**Objective**
Reproduce all of the data below word for word, leaving out the pictures.

┄┄┄┄┄┄┄┄┄┄┄┄┄┄┄┄┄┄┄┄

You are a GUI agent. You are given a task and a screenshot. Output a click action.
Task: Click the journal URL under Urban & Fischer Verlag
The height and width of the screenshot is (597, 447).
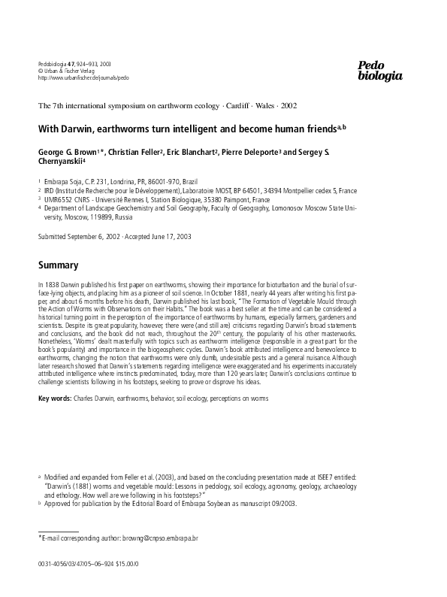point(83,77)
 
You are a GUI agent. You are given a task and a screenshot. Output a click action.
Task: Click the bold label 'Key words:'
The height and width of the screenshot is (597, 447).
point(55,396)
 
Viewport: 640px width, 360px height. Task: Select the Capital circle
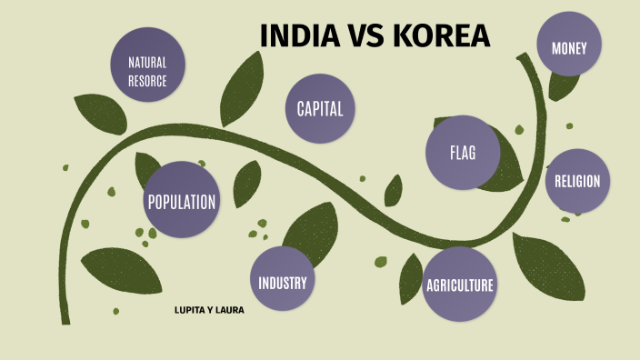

┄┄┄┄┄┄┄┄┄┄┄┄┄┄┄┄┄┄┄┄

**Answer to the problem**
You are a GUI agent. You are given a task and a screenshot. Output a click action.
Task: Click the journal URL under Urban & Fischer Verlag
The height and width of the screenshot is (597, 447).
point(83,77)
 
You are a GUI agent. You are given a task and a screenshot. Output a click action.
Task: Click the bold label 'Key words:'
The height and width of the screenshot is (597, 447).
point(55,396)
 
Viewport: 640px width, 360px height. Task: Select the Capital circle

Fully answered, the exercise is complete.